ML Regression Train creates a neural network that consists of an input layer, several hidden layers, and an output layer. This neural network’s input is an array of numbers, one number for each node in the input layer. Similarly, the output is an array of numbers, one number for each node in the output layer.

Each labeled example must be converted into an array of input values matching the input layer and an array of target values matching the output layer. ML Example Output helps you do this. See Case study: ML Deformer H20.5 for a better explanation of the ML Deformer H20.5 content-library example.

This setup uses ML to learn how a tissue simulation driven by a constraining pose deforms the skin. Each labeled example consists of a rig pose (input component) and a deformed skin (target component). Each rig pose and each skin deformation needs to be converted into arrays of numbers before it can be training data. The data sent into ML Example Output should be all using point attributes or volumes and writes out the corresponding arrays of numbers to a raw file.
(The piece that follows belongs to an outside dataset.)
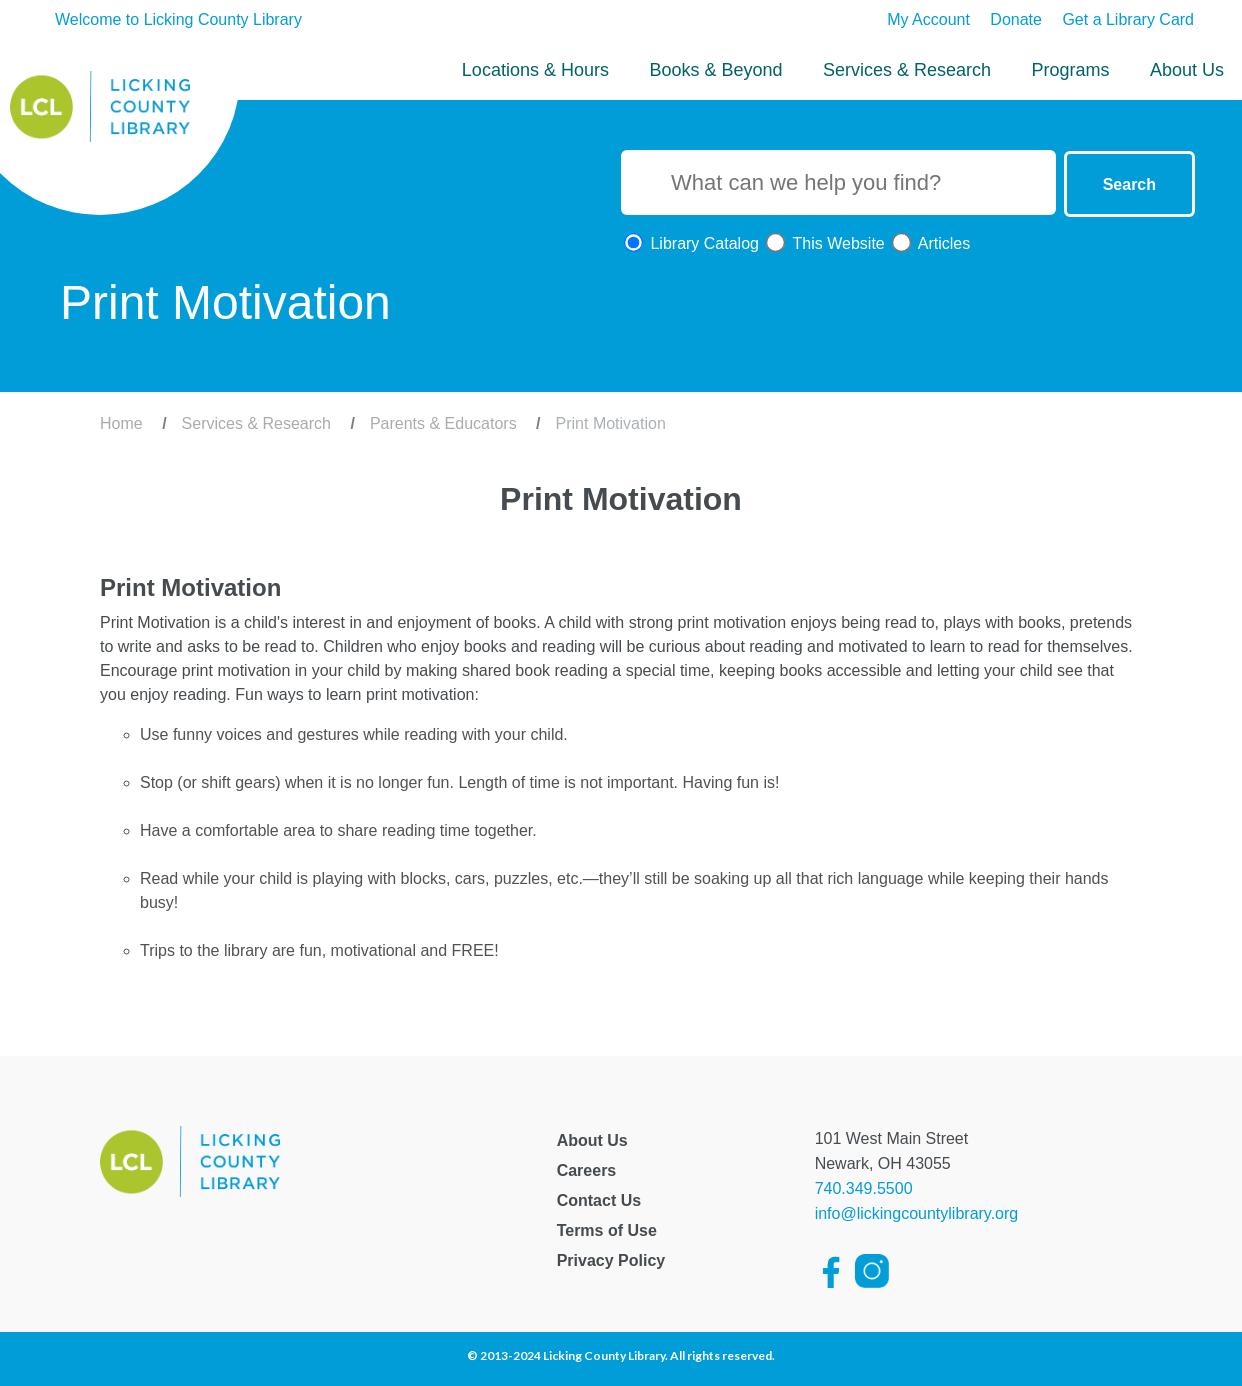 The width and height of the screenshot is (1242, 1386). What do you see at coordinates (443, 423) in the screenshot?
I see `Parents & Educators` at bounding box center [443, 423].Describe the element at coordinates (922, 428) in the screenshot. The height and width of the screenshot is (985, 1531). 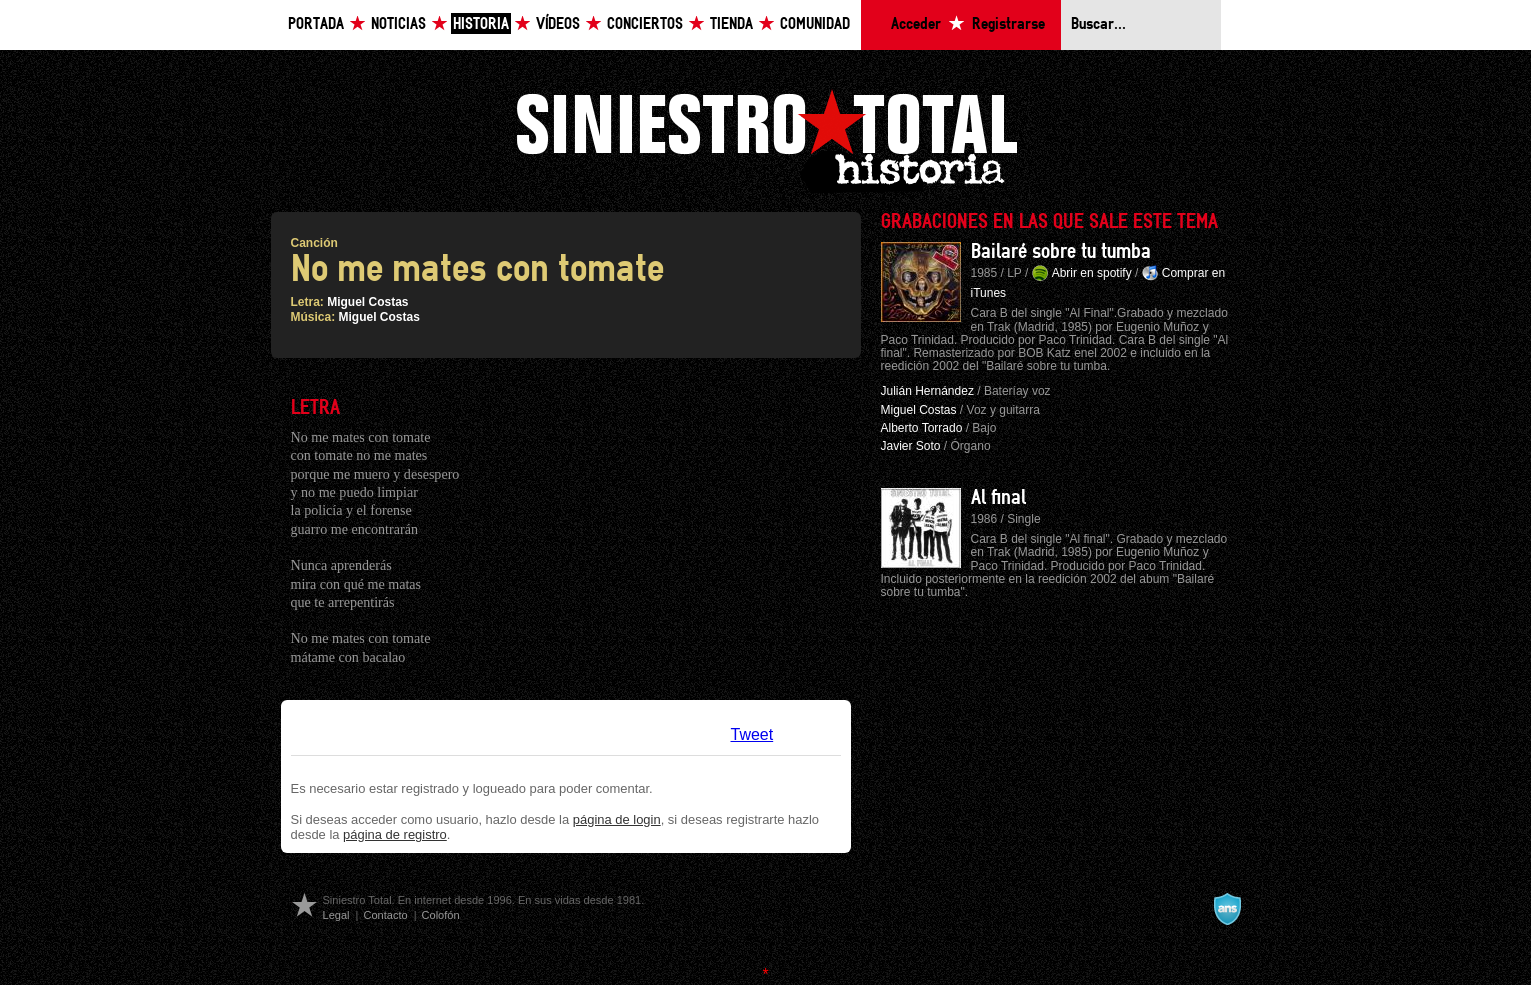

To make your setup work with the example-based ML framework, you may need to convert your training examples into a representation that consists of multiple point attributes and/or volumes. You can use Point Wrangle or Volume Wrangle. For applying ML to animation, you can use the ML adapter node ML Pose Serialize. The conversion to point attributes and/or volumes typically happens in two distinct places where they must happen in the exact same way:

1. During the creation of the set of labeled examples that constitute the data set

2. When applying the model that was trained using this data set (inferencing).

The output of inferencing is a geometry with point attributes and volumes that hold the output data. This output may need to be converted to a more desirable form afterwards.

The conversion of examples for training or inferencing isn’t always reversible and can be lossy. For example, the model trained by the ML Deformer example outputs PCA weights created by Principal Component Analysis instead of the coordinate of each skin point. This reduces the output dimension of the learning problem making the neural network much smaller and easier to train.